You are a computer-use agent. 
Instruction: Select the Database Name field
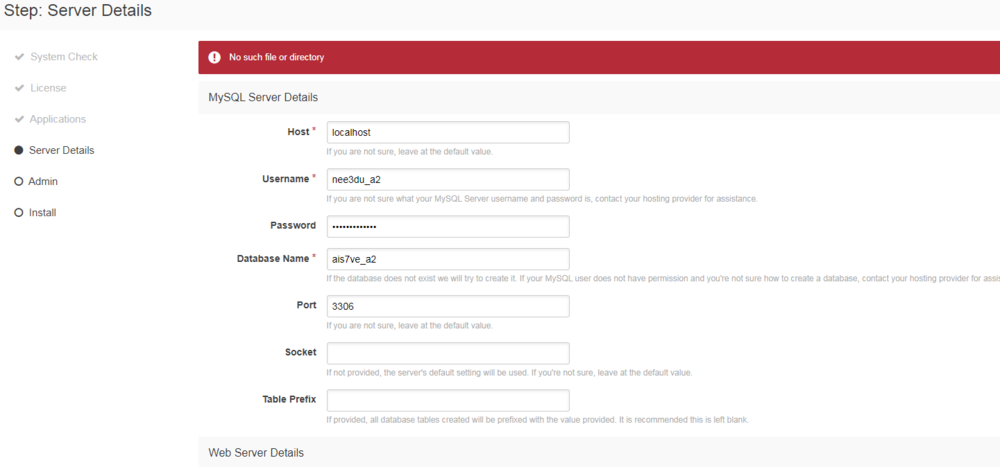pos(448,259)
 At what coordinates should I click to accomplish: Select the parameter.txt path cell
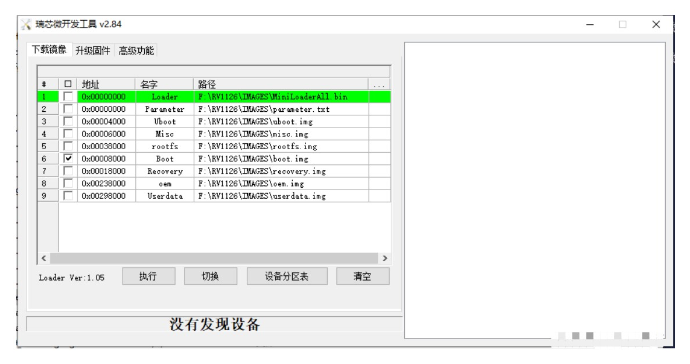pyautogui.click(x=281, y=109)
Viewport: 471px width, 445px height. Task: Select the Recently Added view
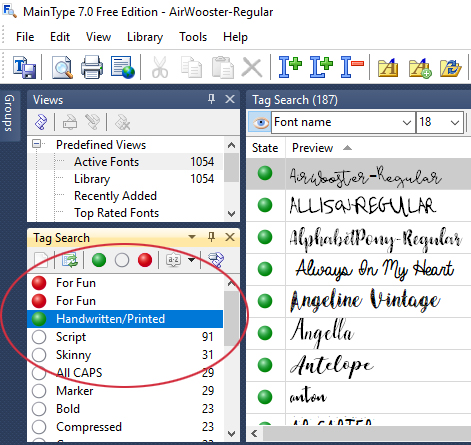click(115, 196)
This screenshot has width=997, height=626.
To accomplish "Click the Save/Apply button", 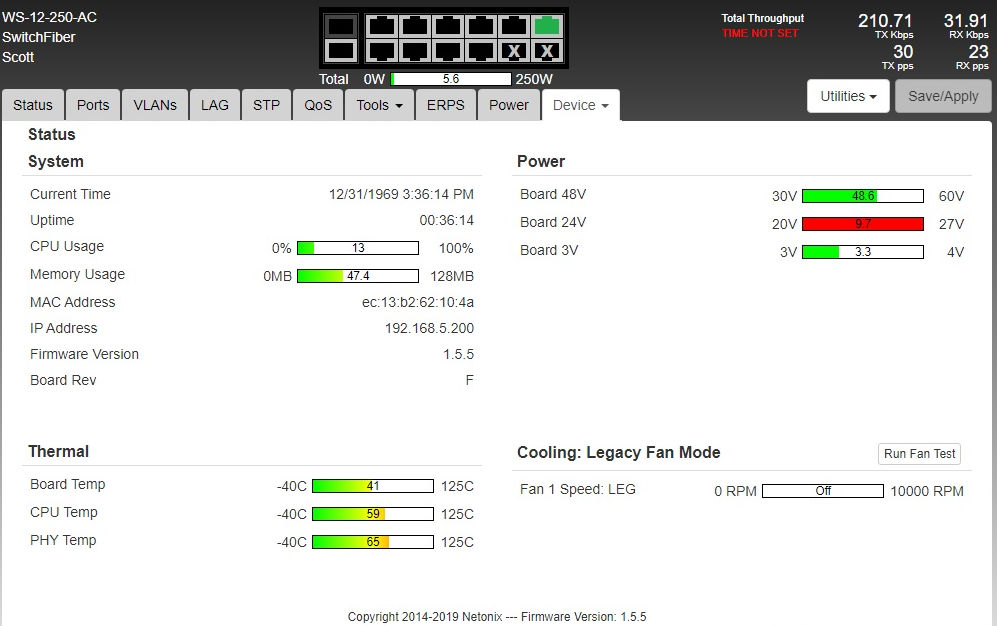I will pyautogui.click(x=943, y=97).
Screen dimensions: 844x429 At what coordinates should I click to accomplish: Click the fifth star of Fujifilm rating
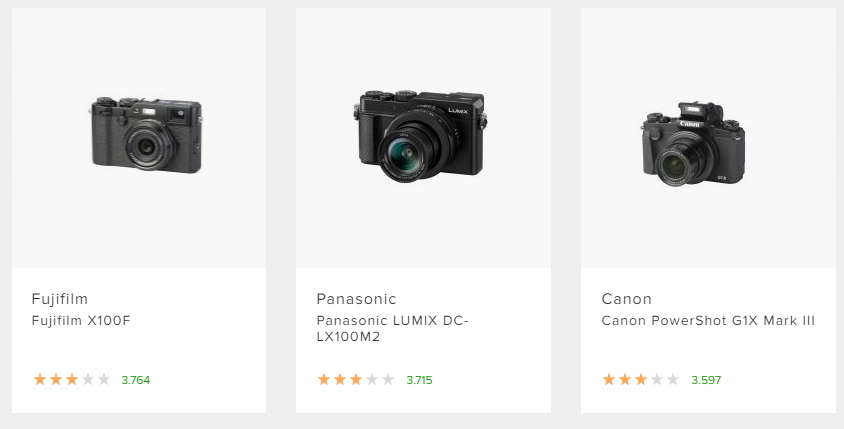coord(104,380)
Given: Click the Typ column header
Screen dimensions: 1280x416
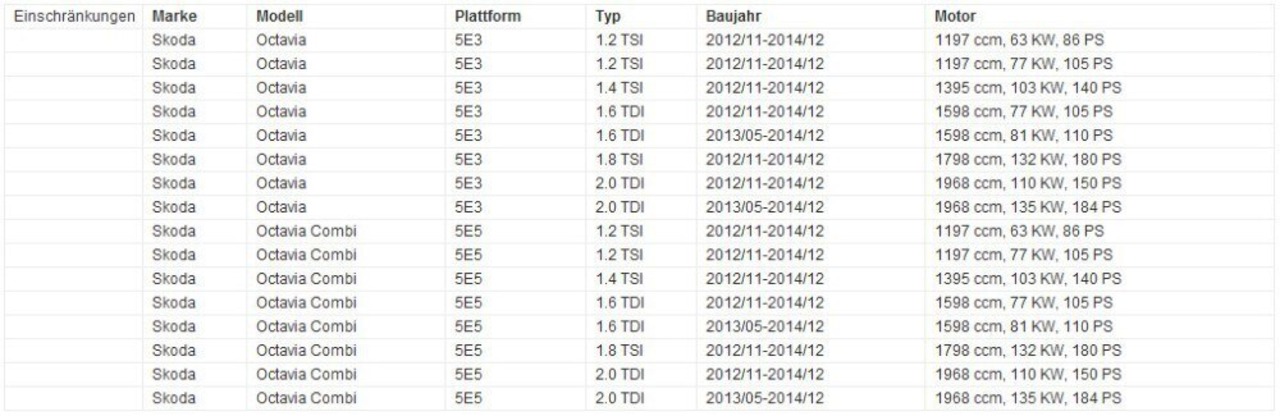Looking at the screenshot, I should click(606, 18).
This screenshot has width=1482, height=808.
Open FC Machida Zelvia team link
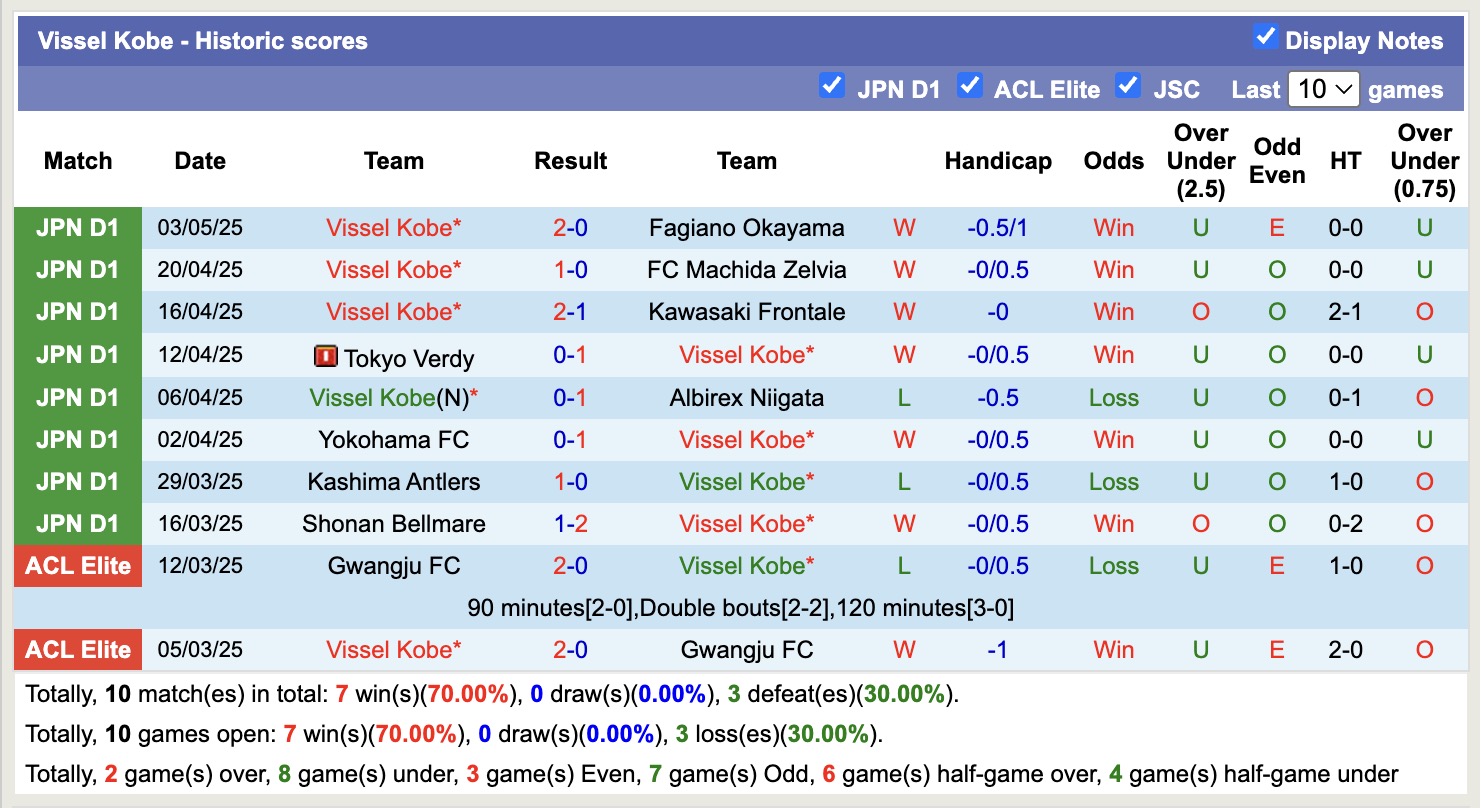point(746,270)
# # # # # # #
• [WORK TO COMPLETE]: Only the lines from the line holding "Screen dimensions: 1280x416" through the last line above belong in the answer, repeated exactly; the pictures do not.

• [SOLUTION TO THIS EXERCISE]:
Screen dimensions: 1280x416
Looking at the screenshot, I should click(606, 18).
This screenshot has width=1482, height=808.
Open FC Machida Zelvia team link
point(746,270)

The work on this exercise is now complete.